Exercise aim: Continue the passage below on dietary ways to prevent kidney stones, picking up directly after its last sentence.
═══ Reading passage
Have you ever passed a kidney stone before? If so, you know it’s terrible! I’ve met women who would rather deliver a baby! Fortunately, there are a few dietary changes you can make to help prevent their formation.
In the video below, Dr. James Farrell discusses dietary recommendations that help prevent kidney stones.
If you don’t like the video or want more information, continue reading.
Here are 5 dietary recommendations that can help prevent kidney stones
1) Drink more water
You want to try and make about 2.5 liters of urine in a day. I know we don’t all pee in a measuring cup, or hopefully not many of us at all.
Therefore, here is how to tell you’re hydrated enough:
- If your urine is clear, you’re hydrated.
- If it’s yellow, drink more water. Not soda or juice, more water!
Note: If you’re not drinking enough water, consider one of the following products to help you do so.
2) Eat less salt
While most kidney stones are calcium based, it’s how much salt your kidney sees that really matters. When I say salt or sodium, I’m using them interchangeably as they mean the same thing.
I have a lot of patients who say “doc, it’s not a problem – we don’t add table salt to our food so I think we’re good there.” You might be good, but humor me for a second.
══════
═══ Data to examine
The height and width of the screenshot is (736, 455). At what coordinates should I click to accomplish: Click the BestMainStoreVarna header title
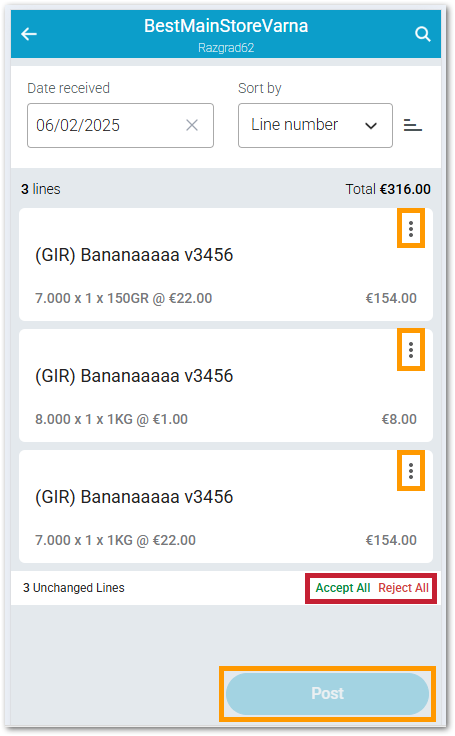[x=226, y=26]
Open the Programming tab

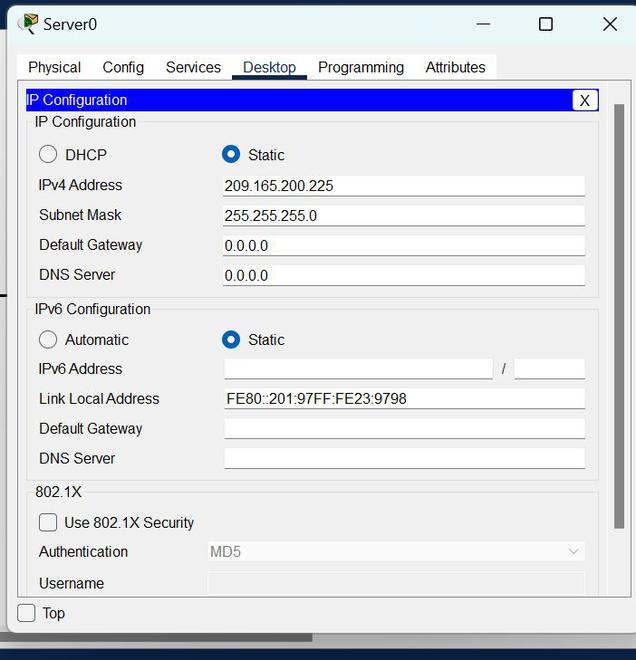pos(361,68)
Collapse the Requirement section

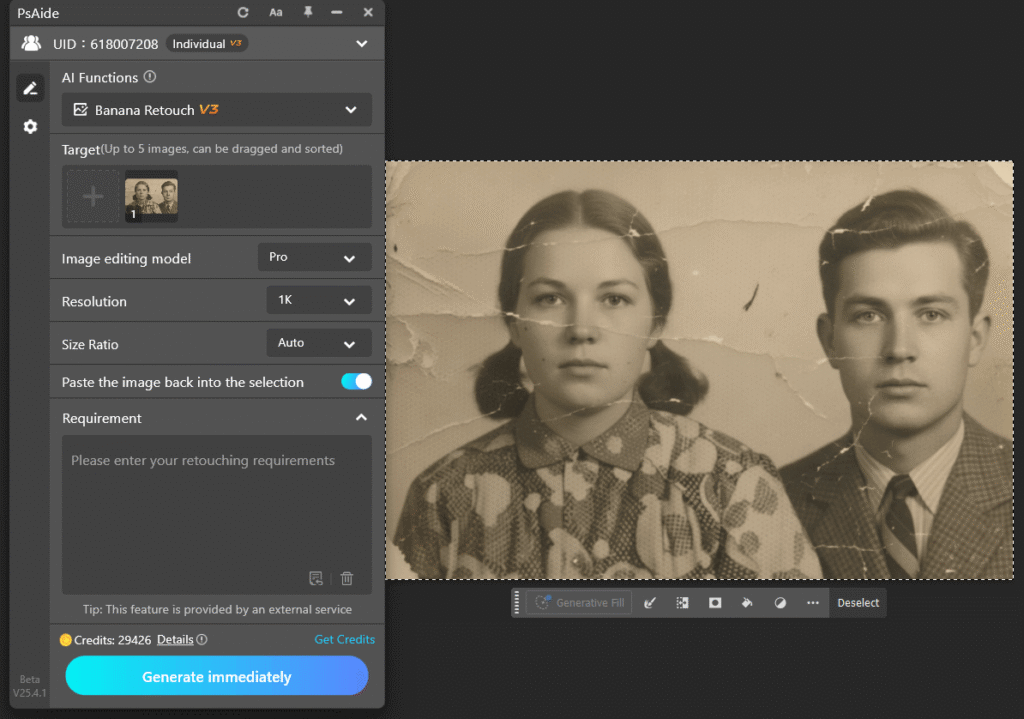362,418
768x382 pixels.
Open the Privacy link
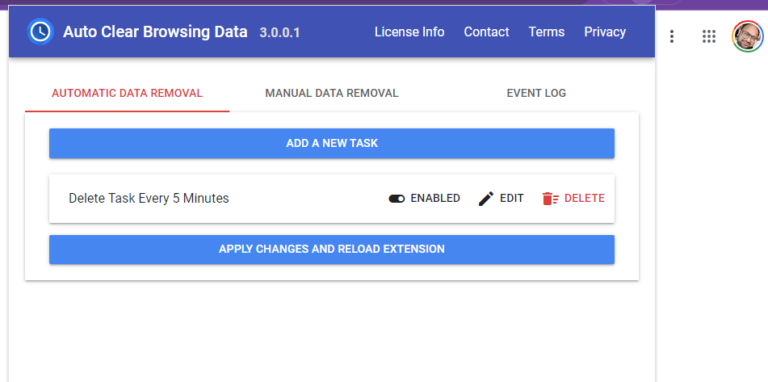coord(605,32)
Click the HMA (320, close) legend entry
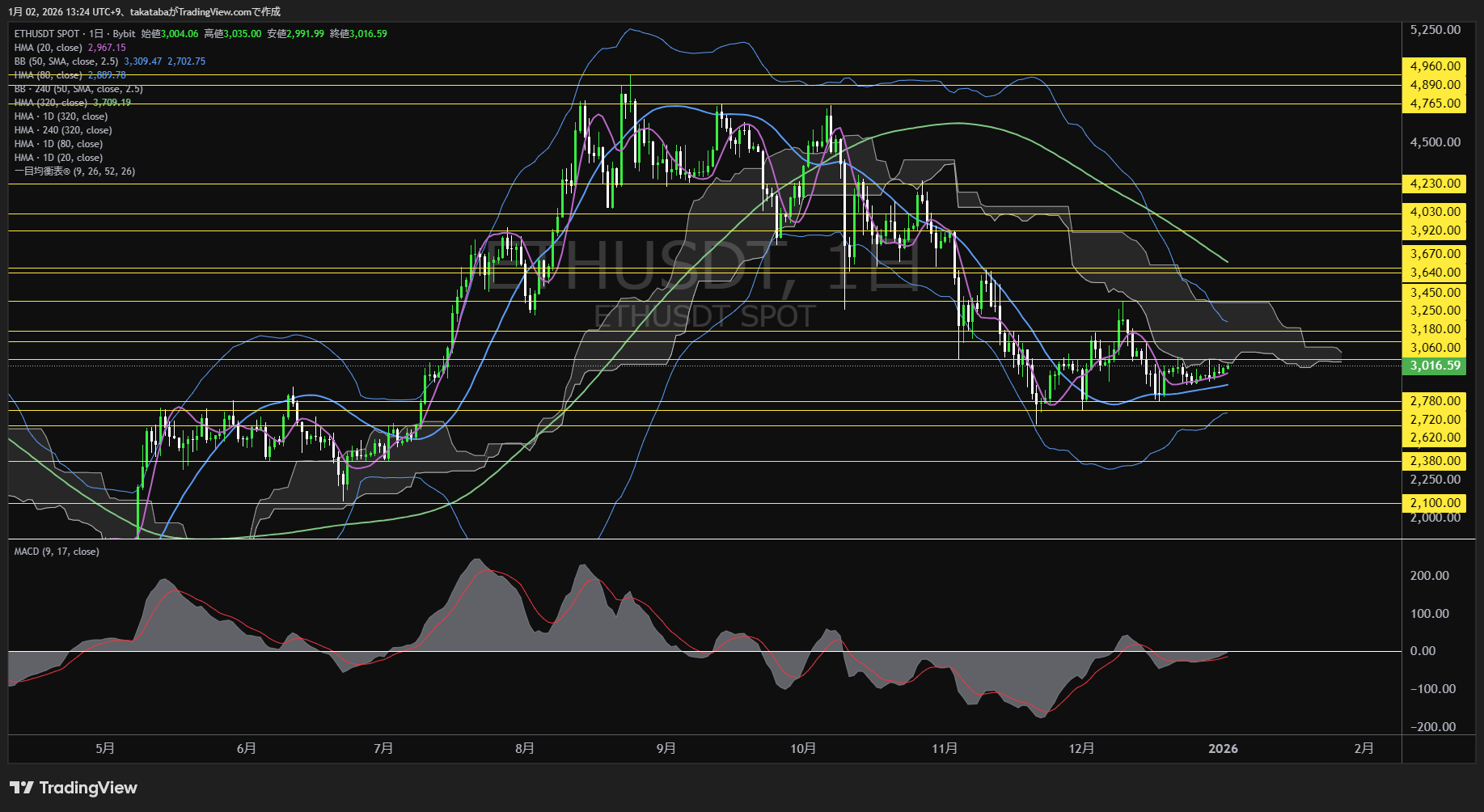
══════
Result of the task:
The majority of salt in our diet comes from canned, boxed, packaged, processed and fast food. And we all need salt to live but we don’t need too much.
In fact, we should be getting about 2 to 2.3 grams of salt in our diet a day (or 2,000 milligrams to 2,300 milligrams).
Remember that 1 gram is 1,000 milligrams. The reason this matters is I want you to look at the food labels of the things you buy. It’ll say sodium in milligrams and everything is based off serving sizes. In doing so, you have a rough idea of how much salt you have in your body on a daily basis.
See where your big salt loads are and where you can make some changes. The easy changes are buying from packages or companies that have less salt in them upfront.
Also, low and no salt added foods are available, you just have to look for them a little bit – and I don’t think you’re going to miss the taste.
For all those foods that don’t have a label, like produce or if you eat out at chain restaurants, you can actually google that stuff. Most of the time you can find out how much sodium is in what you’re eating.
Overall, get a rough idea of where you are. Are you consuming 3 grams a day? 2 grams a day? 4 grams a day? See where you can make some changes.
3) More citrate
Have you ever had someone say “If you have kidney stones, just drink lemonade!”?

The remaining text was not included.